Those cell heads then charge local dealers top dollar (often several hundred dollars per pound) for the stuff, the AP adds. But even lowly drug runners, the very men and women who physically move large quantities of illegal substances from Points A to B to C to D (and so on), quite possibly by "hacking" shipping containers, stand to gain here: In just the last year, a handful of mules prosecuted by US agents said they were individually paid between $3,000 and $5,000 to transport bulk ice shipments to southern Mississippi.

Such windfall profits are pots of gold at the end of a tweaked rainbow, in this case a sophisticated global network of meth manufacturing and distribution forged by Mexican cartels like the Knights Templar and organized gangs in the People's Republic. Indeed, before they land in Gulfport, there's a good chance those kilos upon kilos of ice are crystallizing in cartel-run super labs by way of secret precursor labs on the other side of the world, in China.
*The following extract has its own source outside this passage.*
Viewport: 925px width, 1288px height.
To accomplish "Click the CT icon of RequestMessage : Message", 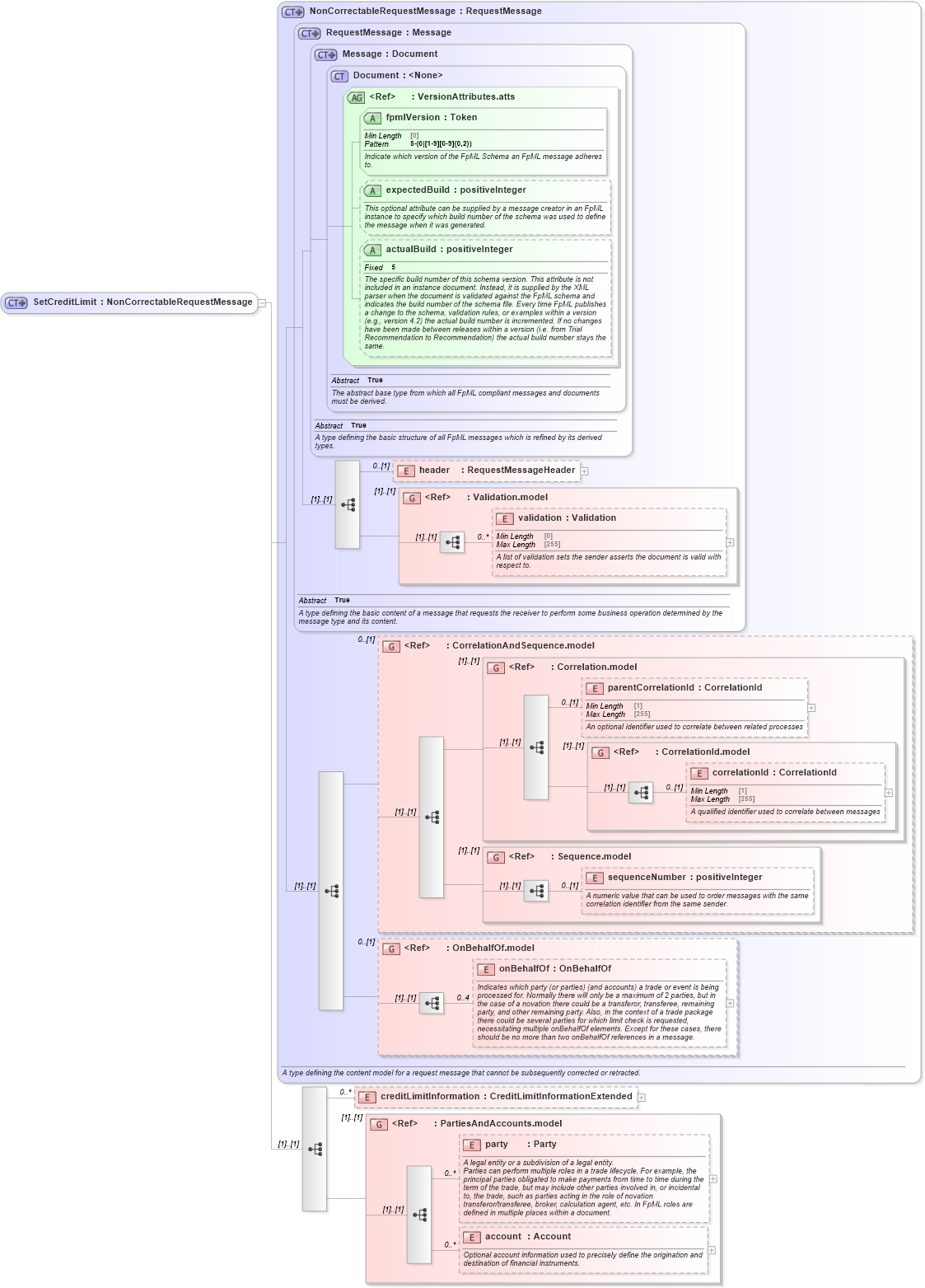I will click(x=308, y=32).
It might sound almost stranger than fiction, like something that could've been fit for Breaking Bad. But then this is China, where Breaking Bad could've (should've?) been set. We know full well, too, that the Knights Templar, in particular, is shipping iron ore to the People's Republic in exchange for meth precursor chemicals, which are delivered straight to ports in Lazaro Cardenas and Manzanillo.

So the question, now that the world's top drug lord has been nabbed in a joint US-Mexico phone dragnet, is not just whether high-power Mexican ice will cast an even chillier cloud over Gulfport and beyond. What will the DEA actually do about it?